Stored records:
···

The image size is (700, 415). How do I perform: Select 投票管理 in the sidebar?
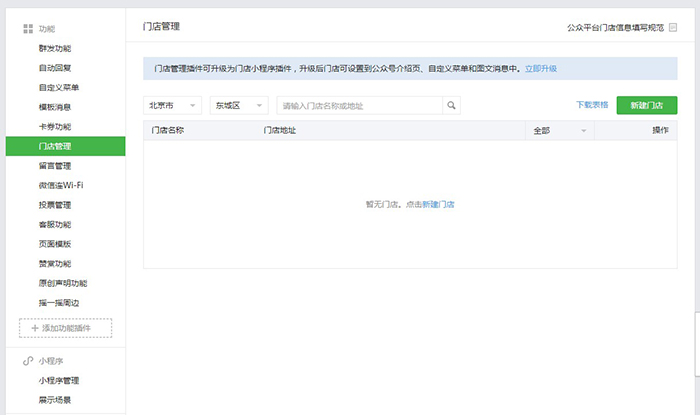pyautogui.click(x=55, y=205)
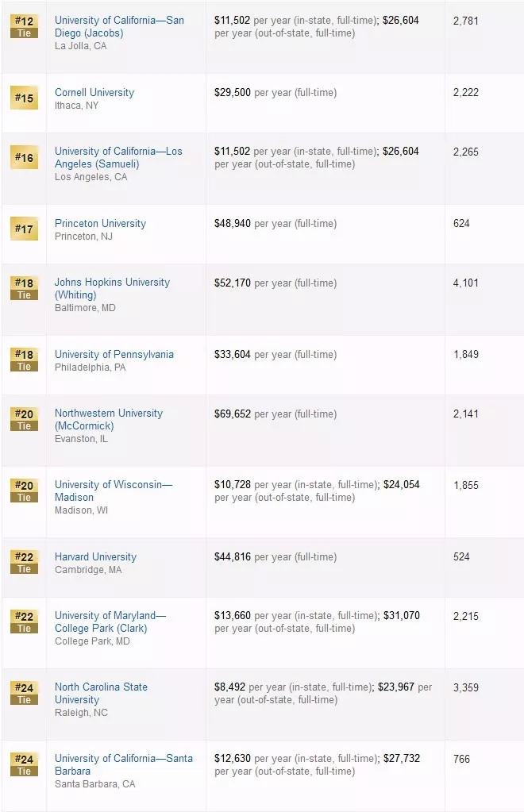The height and width of the screenshot is (812, 524).
Task: Open University of California—San Diego (Jacobs) link
Action: point(119,26)
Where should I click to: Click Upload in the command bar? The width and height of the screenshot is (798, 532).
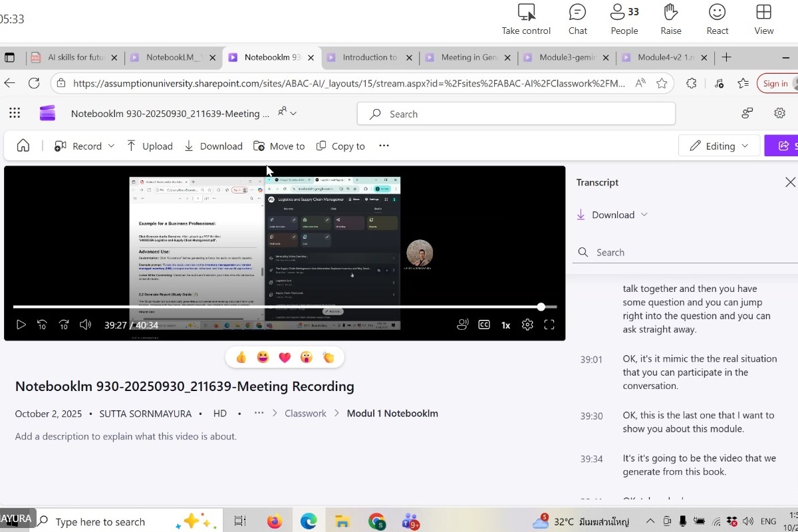(x=150, y=146)
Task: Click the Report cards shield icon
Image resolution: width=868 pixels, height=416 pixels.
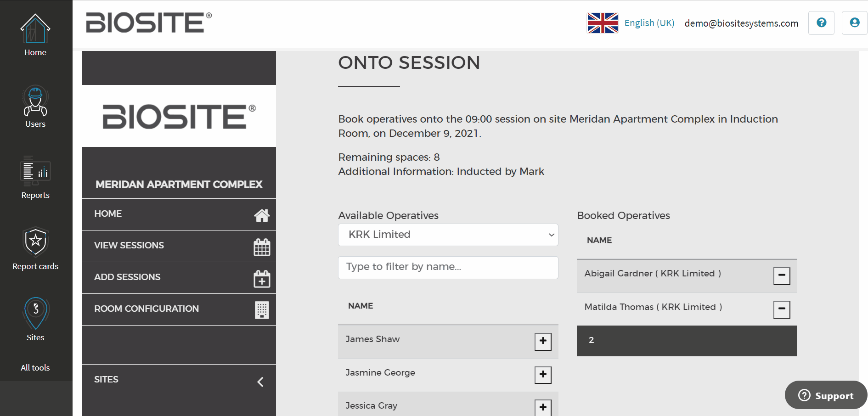Action: coord(35,242)
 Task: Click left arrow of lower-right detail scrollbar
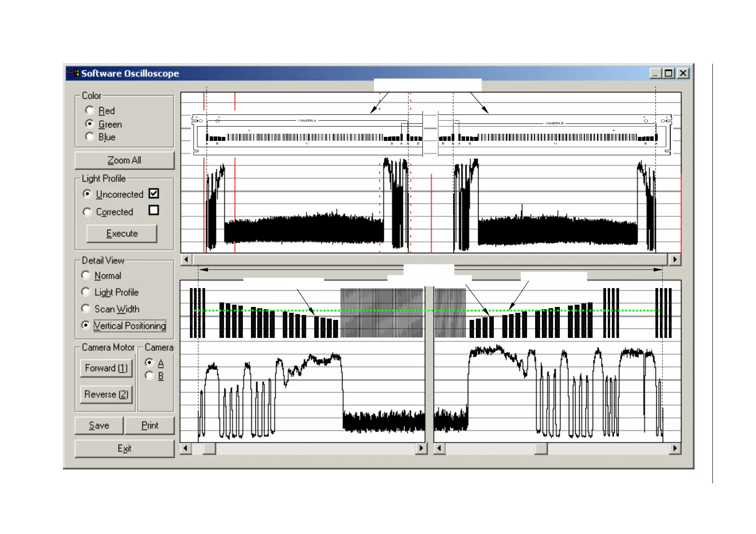pos(440,448)
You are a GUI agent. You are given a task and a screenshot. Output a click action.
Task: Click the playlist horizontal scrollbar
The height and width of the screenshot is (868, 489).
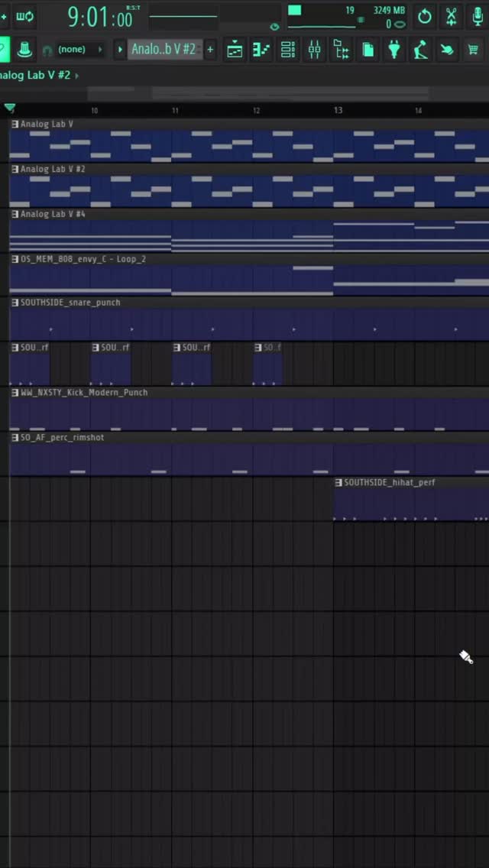click(x=290, y=93)
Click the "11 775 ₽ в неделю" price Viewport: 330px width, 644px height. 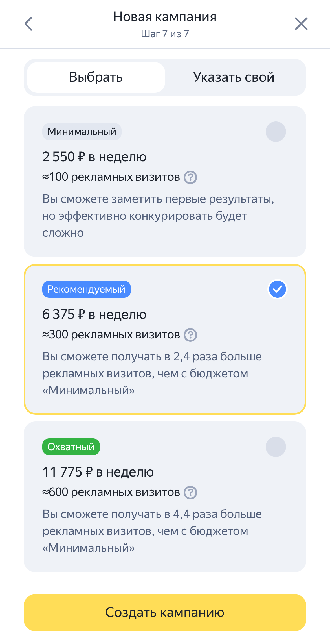point(98,472)
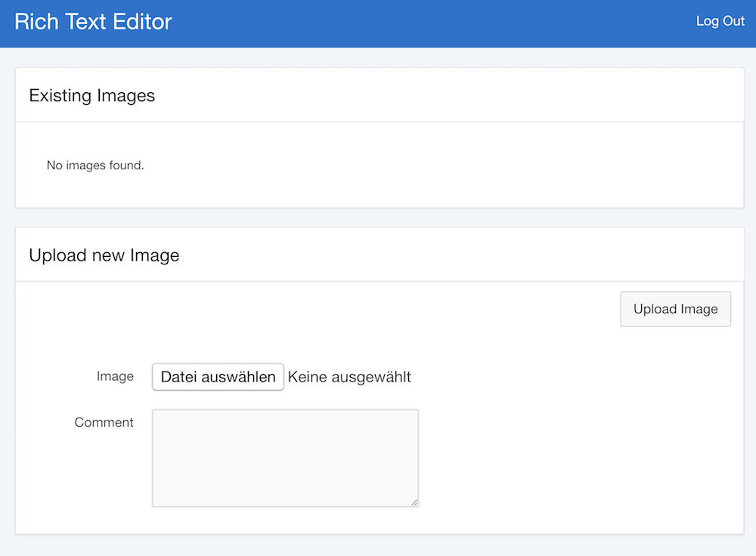756x556 pixels.
Task: Open the file picker via Datei auswählen
Action: point(218,377)
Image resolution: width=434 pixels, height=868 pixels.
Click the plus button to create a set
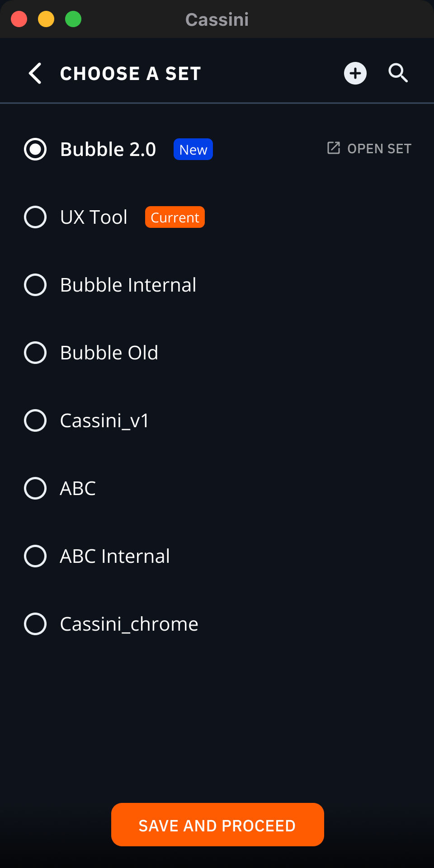355,73
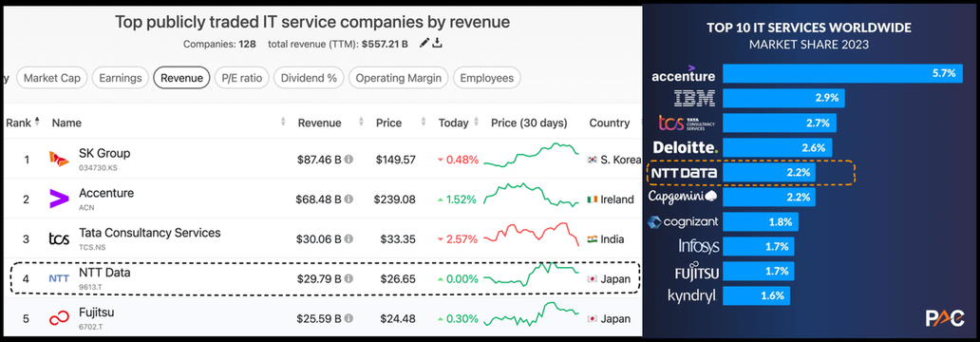Click info icon next to $87.46 B revenue
The width and height of the screenshot is (980, 342).
349,160
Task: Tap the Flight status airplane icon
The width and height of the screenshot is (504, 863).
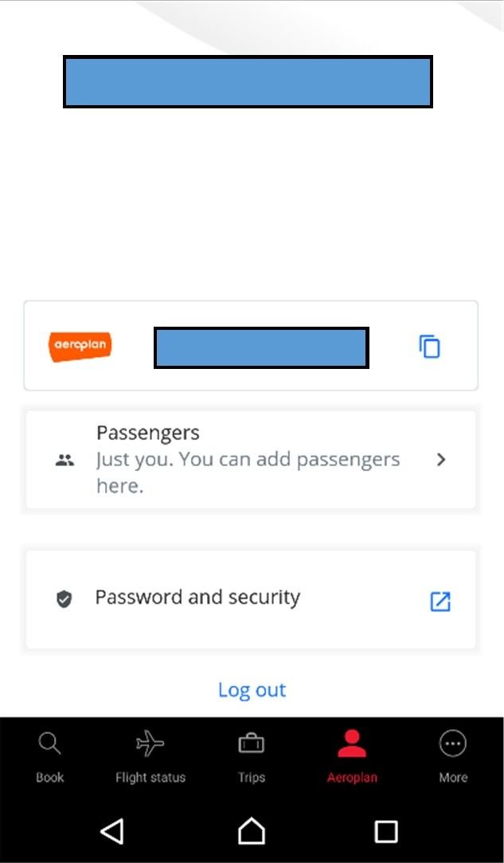Action: click(149, 743)
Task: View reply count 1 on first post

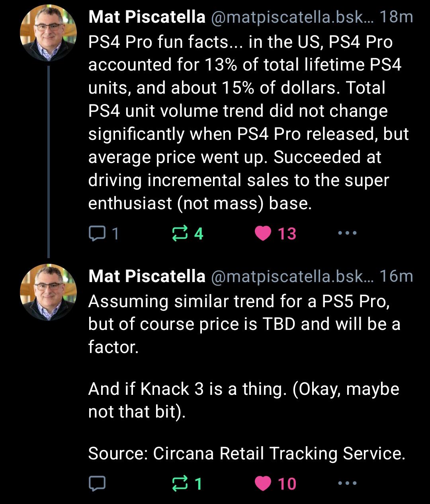Action: [115, 233]
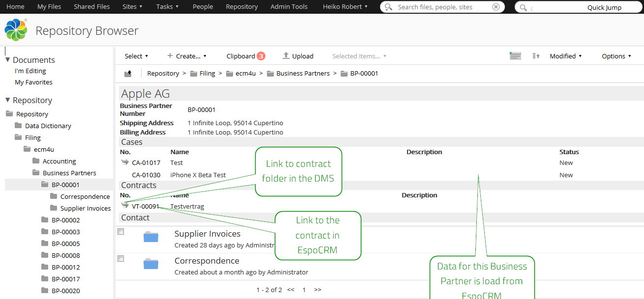Open the Supplier Invoices folder icon in list
644x299 pixels.
[x=151, y=238]
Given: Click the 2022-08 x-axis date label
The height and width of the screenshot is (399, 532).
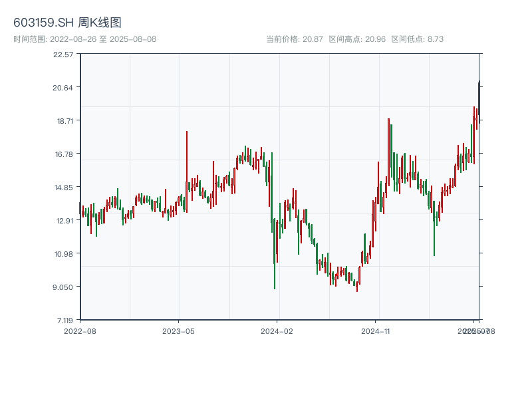Looking at the screenshot, I should pyautogui.click(x=80, y=331).
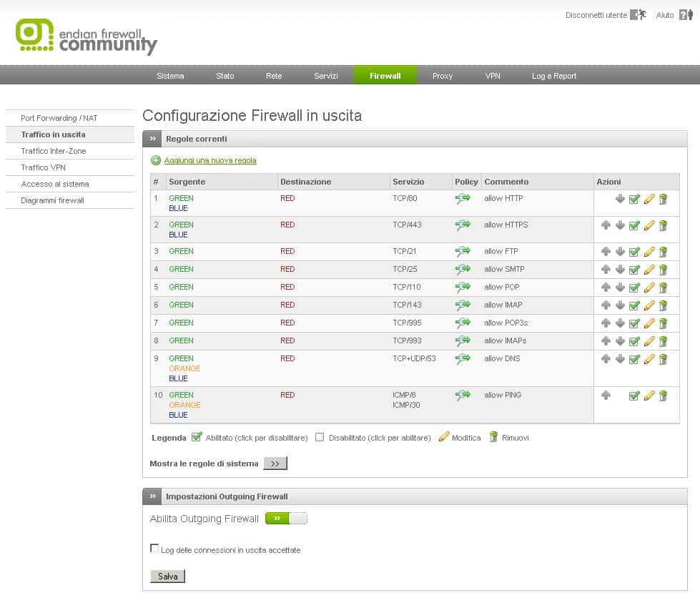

···

Write out the records above exactly. Begin with the first line, end with the line holding "Task: Click the Report cards shield icon", and drop the pictures.

**Answer box**
The image size is (700, 415). How do I perform: Select 投票管理 in the sidebar?
pyautogui.click(x=55, y=205)
The height and width of the screenshot is (812, 524).
Task: Open University of California—San Diego (Jacobs) link
Action: point(119,26)
Where should I click to: Click Upload in the command bar? The width and height of the screenshot is (798, 532).
(x=150, y=146)
Task: Click the Report cards shield icon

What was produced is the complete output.